Edwin here. I know the Tryanids have gotten a rather bad rap since the codex dropped, but personally, I really love this book. Check out the Tactics Corner for more great reviews!
Each and every slot has a good unit, but the best part of this is that each of these “best in slot” units are not spammable. They are good as a single or maybe running two, but that is as far as they go. You can take a rainbow of units and be successful. Units don’t handle each and every situation in the Tyranids codex, so you have to spread the points out to be able to handle each threat. There are some bad units and some terribly written rules (which the Pyrovore conveniently fits for both), but overall, units are all good in their own way and usable. Some are good in a few situations *cough* Genestealers *couch*, but they still have their uses. I really want to talk about who I feel are the winners of this codex in each slot and why. Also, I want to talk about the hidden gems of each slot (they are pretty nifty)
The Hive Tyrant |
The hidden gem! Death Leaper |
The venomthrope! |
The Venomthropes win this slot if only because they provide synergy with the rest of the army. Hide them behind a big creature and they have a 3+ cover save. Any unit within 6 inches will have a model that gets shrouded. Because shrouded says you only have to have one model with shrouded for the whole unit to have that +2 to cover, it is pretty good. The best part is that he is also cheap. 45 points is pretty good for what he gives you. Surprisingly, he is no slouch in melee. Lash whips give him I6 with 2 attacks with poison 2+. It can help kill some tough creatures who are hard to kill because of high toughness . He is WS 3, but a lot of the Tyranid book is surprisingly. These guys will die. The fire needed to kill these guys is going to be significant. It is fire that isn’t directed at the rest of the elite slot which is primarily AT units. Even in a meta that has alot of things that strip cover or ignore cover, you find that Venomthropes force people to make decisions on what they strip cover from. Watch for Precision Shots. They can kill the models with shroud and your unit will lose shroud.

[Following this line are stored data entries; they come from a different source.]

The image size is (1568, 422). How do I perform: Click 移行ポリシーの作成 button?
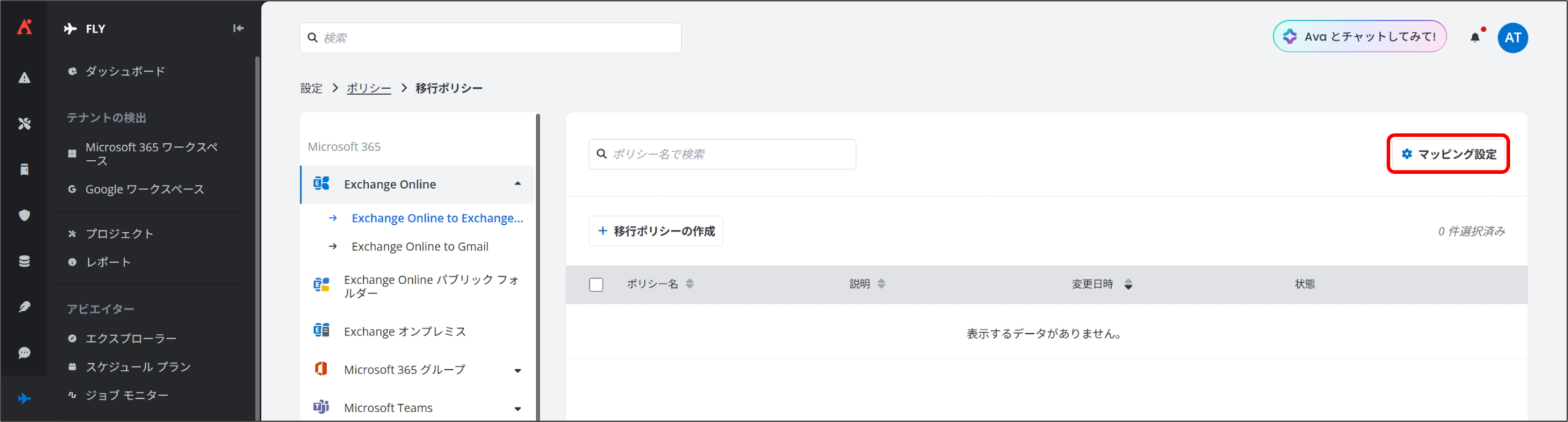pos(656,231)
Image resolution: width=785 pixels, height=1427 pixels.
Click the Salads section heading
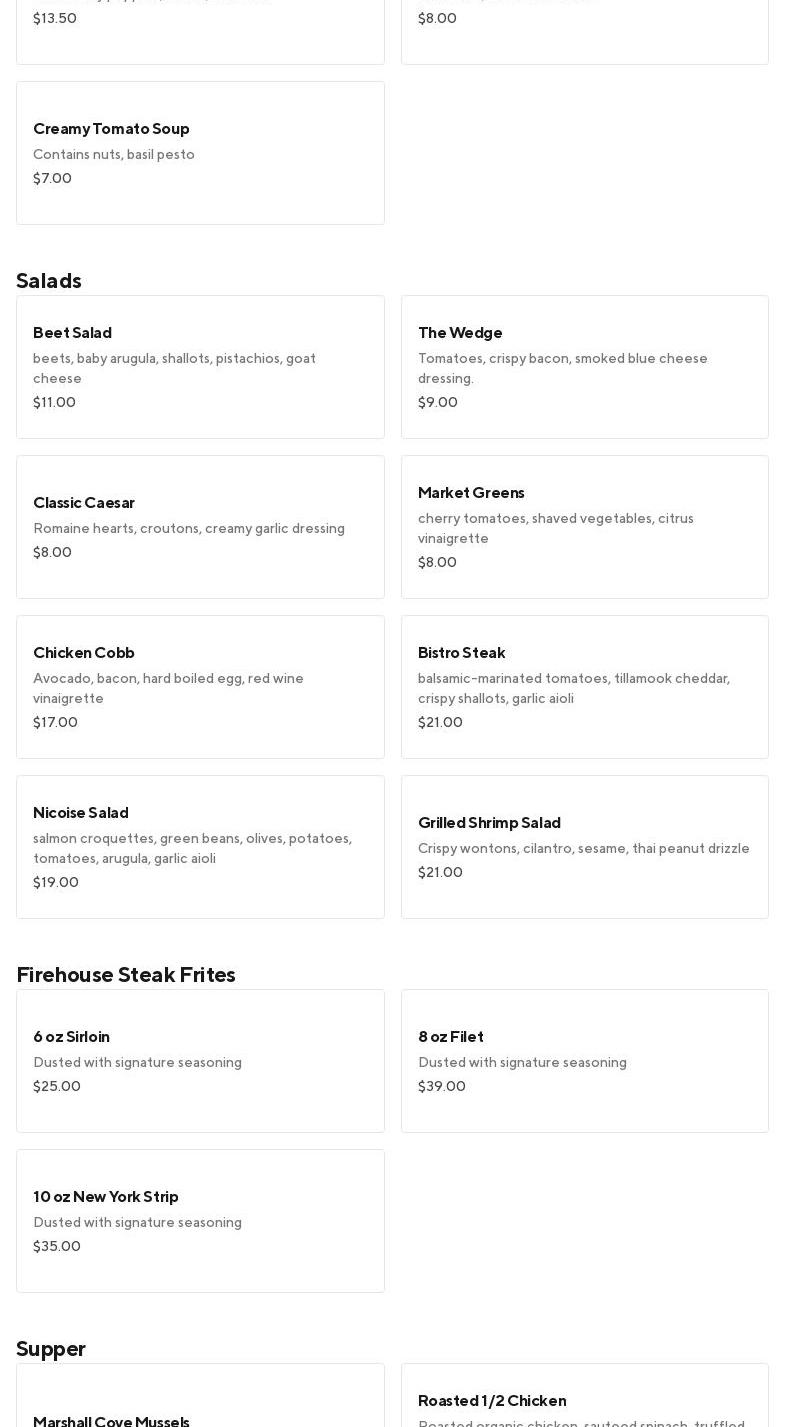click(x=49, y=281)
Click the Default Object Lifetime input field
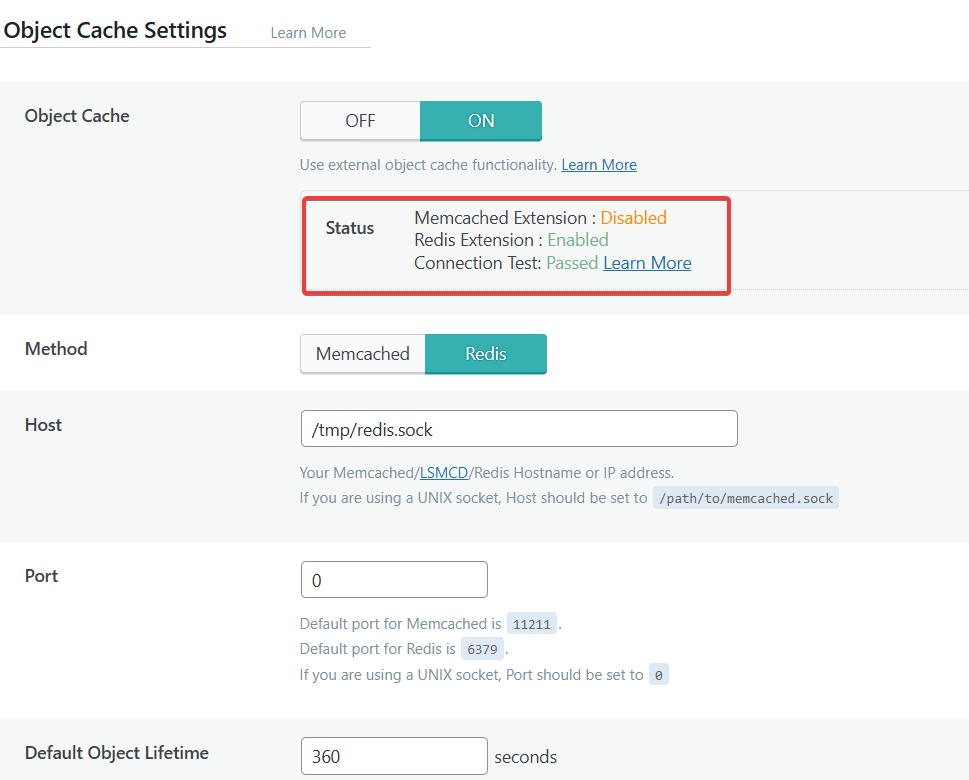The height and width of the screenshot is (780, 969). coord(394,756)
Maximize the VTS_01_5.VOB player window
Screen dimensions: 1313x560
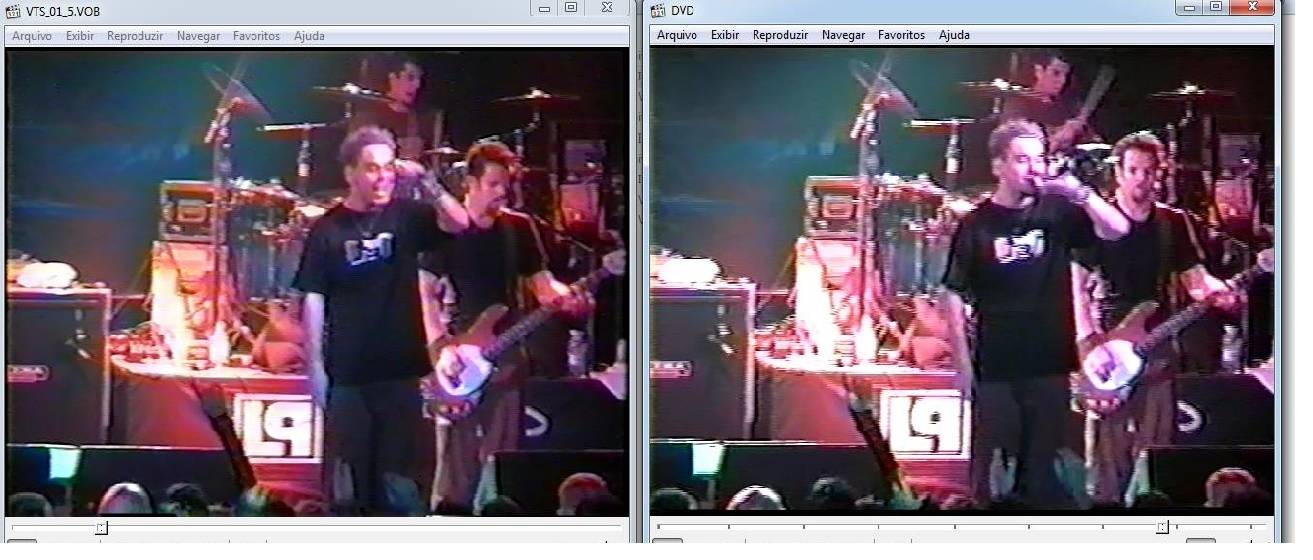click(571, 8)
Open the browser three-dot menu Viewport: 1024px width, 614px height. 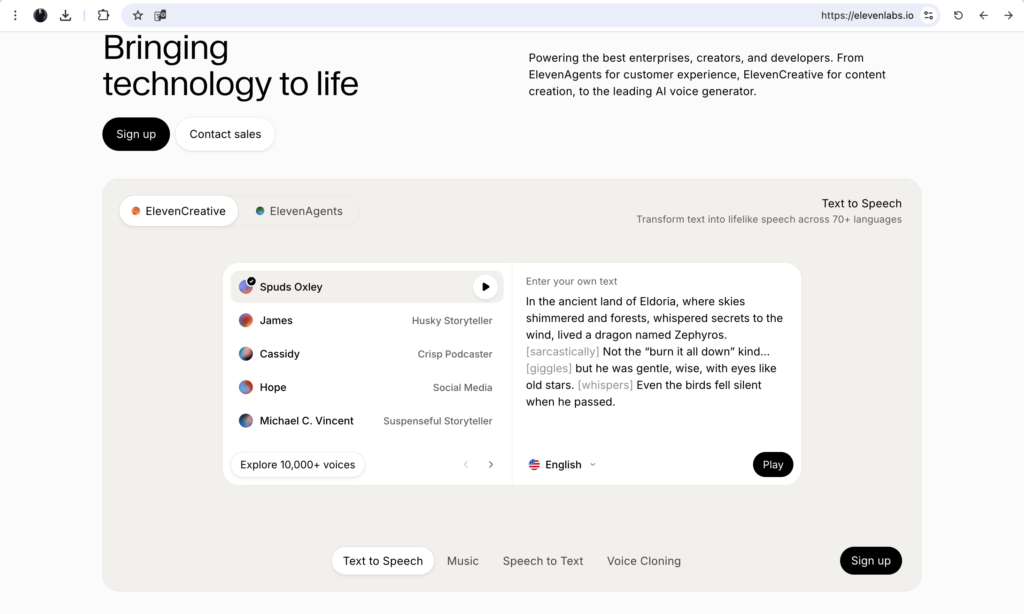coord(15,15)
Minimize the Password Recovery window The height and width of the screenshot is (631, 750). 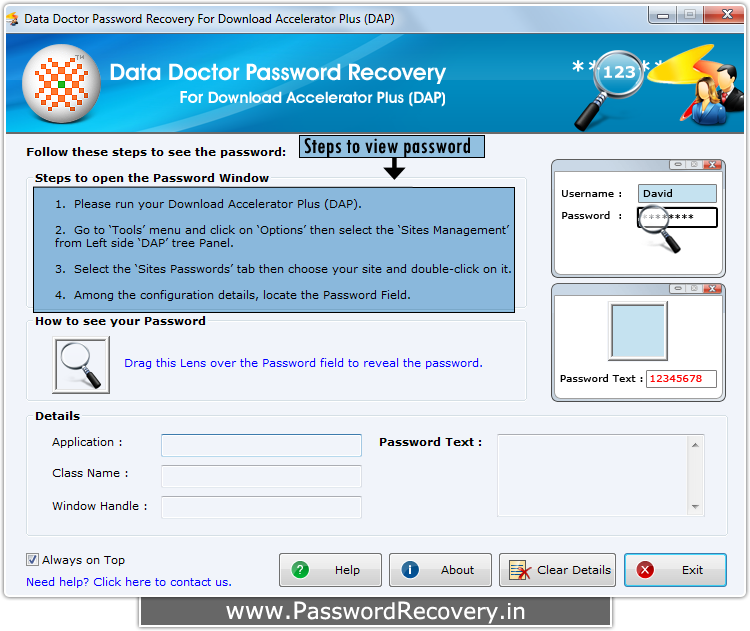pyautogui.click(x=662, y=15)
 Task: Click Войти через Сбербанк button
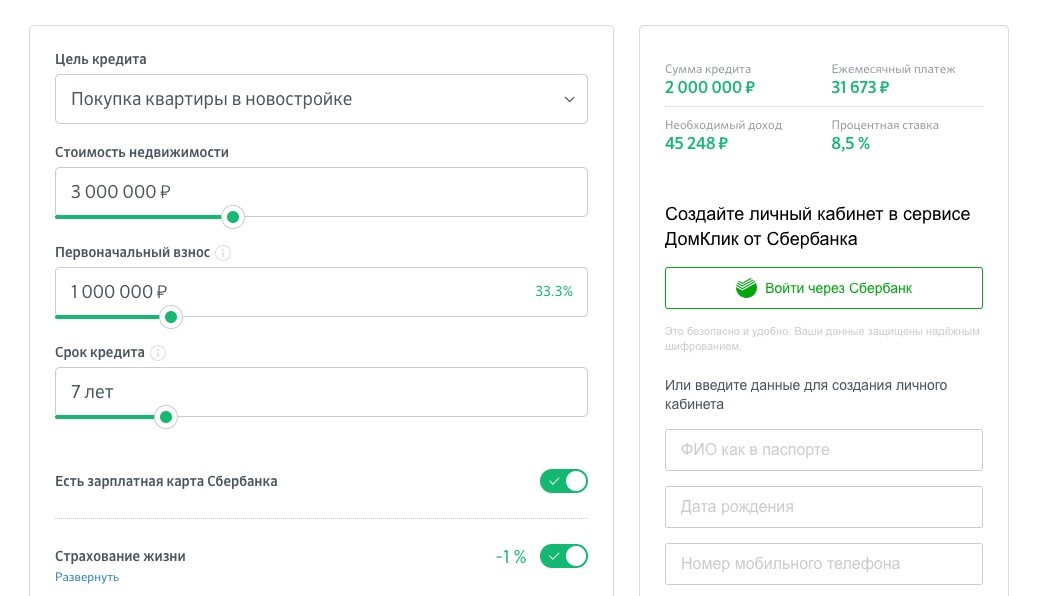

The hidden gem! Pyrovores….. |
The hidden gem is the Pyrovores…..hear me out. Volatile says “If the Pyrovore is slain by a wound that inflicted instant death, every unit suffers a S3 hit for each model within d6 of the slain Pyrovore” so plop 30 Gaunts within 6 inches of a Pyrovore and if it gets hit with ID, every unit on the board takes 30 S3 hits…….It is dumb, but pretty hilarious. People will probably commit horrible acts of violence if you honestly tried to play it that way, but it is good for a laugh when you read it. That laugh is all it is good for.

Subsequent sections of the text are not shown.